A 80ª sessão da Assembleia Geral da ONU começa nesta terça-feira (23) em Nova York, reunindo líderes de 193 países para debater temas como o reconhecimento do Estado da Palestina, o cessar-fogo em Gaza e o fim da guerra da Ucrânia.
O presidente Lula será o primeiro a discursar, seguido de Donald Trump, anfitrião do evento. A sessão marca a primeira Assembleia Geral no segundo mandato de Trump nos Estados Unidos, em meio a tensões internacionais e críticas ao multilateralismo.
O funcionamento da Assembleia Geral da ONU
A Assembleia Geral da ONU é um encontro anual entre governantes e autoridades dos 193 Estados-membros da organização. O evento principal, chamado de “Debate Geral”, permite que cada país faça um discurso apresentando seu ponto de vista sobre o tema do encontro e a situação global. Líderes de dois Estados observadores não-membros, Santa Sé e Estado da Palestina, além da União Europeia, também podem discursar.
O Brasil tradicionalmente é o primeiro Estado-membro a falar, seguido pelos Estados Unidos, anfitrião da sede da ONU. A lista de discursos segue por hierarquia e ordem de chegada, começando por chefes de Estado. Os líderes são convidados a limitar seus discursos a 15 minutos, mas há históricos de falas muito mais longas, como as de Fidel Castro e Muammar Gaddafi.
Críticas e direito de resposta
Durante os discursos, críticas mútuas são comuns. Caso um Estado se sinta ofendido, pode solicitar formalmente um direito de resposta, concedido ao final do dia, com tempo limitado. Em protesto, delegações podem se retirar do plenário, como frequentemente fazem Israel e Irã.
Principais temas em debate
Cessar-fogo em Gaza e reconhecimento do Estado Palestino
O conflito entre Israel e Hamas na Faixa de Gaza, que se aproxima de dois anos, domina as discussões. A crise humanitária se agrava, com alertas sobre a fome no enclave palestino. O primeiro-ministro israelense, Benjamin Netanyahu, discursará na próxima semana, enquanto o presidente palestino, Mahmoud Abbas, participará por vídeo, após os EUA negarem seu visto.
Recentemente, Austrália, Reino Unido, Canadá e Portugal reconheceram o Estado Palestino, juntando-se a mais de 140 países, incluindo o Brasil. França e Arábia Saudita lideram esforços para promover a solução de dois Estados, rejeitada por Netanyahu.
Guerra na Ucrânia
O presidente ucraniano, Volodymir Zelensky, buscará apoio global, enquanto Donald Trump tenta mediar o fim do conflito iniciado há mais de três anos. O Conselho de Segurança da ONU realizará uma reunião de alto nível sobre o tema, com expectativa de possíveis sanções dos EUA à Rússia.
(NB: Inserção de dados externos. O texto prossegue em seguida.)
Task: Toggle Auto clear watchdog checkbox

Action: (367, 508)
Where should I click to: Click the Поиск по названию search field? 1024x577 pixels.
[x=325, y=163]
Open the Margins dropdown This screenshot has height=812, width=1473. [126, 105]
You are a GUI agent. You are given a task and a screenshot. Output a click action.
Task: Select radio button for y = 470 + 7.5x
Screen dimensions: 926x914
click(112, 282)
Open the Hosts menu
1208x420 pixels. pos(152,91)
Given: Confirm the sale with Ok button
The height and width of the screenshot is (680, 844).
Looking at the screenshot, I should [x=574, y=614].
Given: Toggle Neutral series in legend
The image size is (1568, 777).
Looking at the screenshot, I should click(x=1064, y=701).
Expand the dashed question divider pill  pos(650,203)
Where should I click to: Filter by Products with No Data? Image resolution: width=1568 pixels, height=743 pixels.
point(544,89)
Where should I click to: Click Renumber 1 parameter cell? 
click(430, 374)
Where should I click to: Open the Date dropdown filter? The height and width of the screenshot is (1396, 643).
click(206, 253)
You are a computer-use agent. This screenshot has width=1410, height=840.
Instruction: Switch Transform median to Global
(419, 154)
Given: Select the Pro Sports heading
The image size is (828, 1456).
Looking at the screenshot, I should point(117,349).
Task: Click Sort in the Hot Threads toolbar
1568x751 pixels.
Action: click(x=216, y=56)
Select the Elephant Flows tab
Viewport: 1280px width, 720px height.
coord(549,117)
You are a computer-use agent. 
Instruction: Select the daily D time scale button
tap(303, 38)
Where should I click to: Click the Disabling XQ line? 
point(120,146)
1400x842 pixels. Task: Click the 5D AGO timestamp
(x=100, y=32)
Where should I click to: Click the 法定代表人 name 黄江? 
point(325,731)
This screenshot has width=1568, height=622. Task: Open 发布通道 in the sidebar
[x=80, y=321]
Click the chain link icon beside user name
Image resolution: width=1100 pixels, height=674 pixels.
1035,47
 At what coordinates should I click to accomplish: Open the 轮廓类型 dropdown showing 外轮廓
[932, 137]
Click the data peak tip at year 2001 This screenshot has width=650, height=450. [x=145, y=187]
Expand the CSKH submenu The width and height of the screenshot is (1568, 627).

Tensões entre EUA e Venezuela
Os EUA aumentaram sua presença naval no Caribe, levando a protestos da Venezuela junto ao secretário-geral da ONU. O ministro das Relações Exteriores venezuelano, Yvan Gil, deve abordar o tema em seu discurso, enquanto Nicolás Maduro acusa os EUA de tentarem tirá-lo do poder.
Discurso de Lula
Lula abordará soberania nacional, democracia, cooperação internacional, mudanças climáticas e guerra em Gaza. O presidente brasileiro defenderá a soberania da Amazônia, buscará financiamento internacional para sua proteção e criticará tarifas impostas por Trump, além de pedir negociações para a Ucrânia e apoiar a criação de um Estado palestino.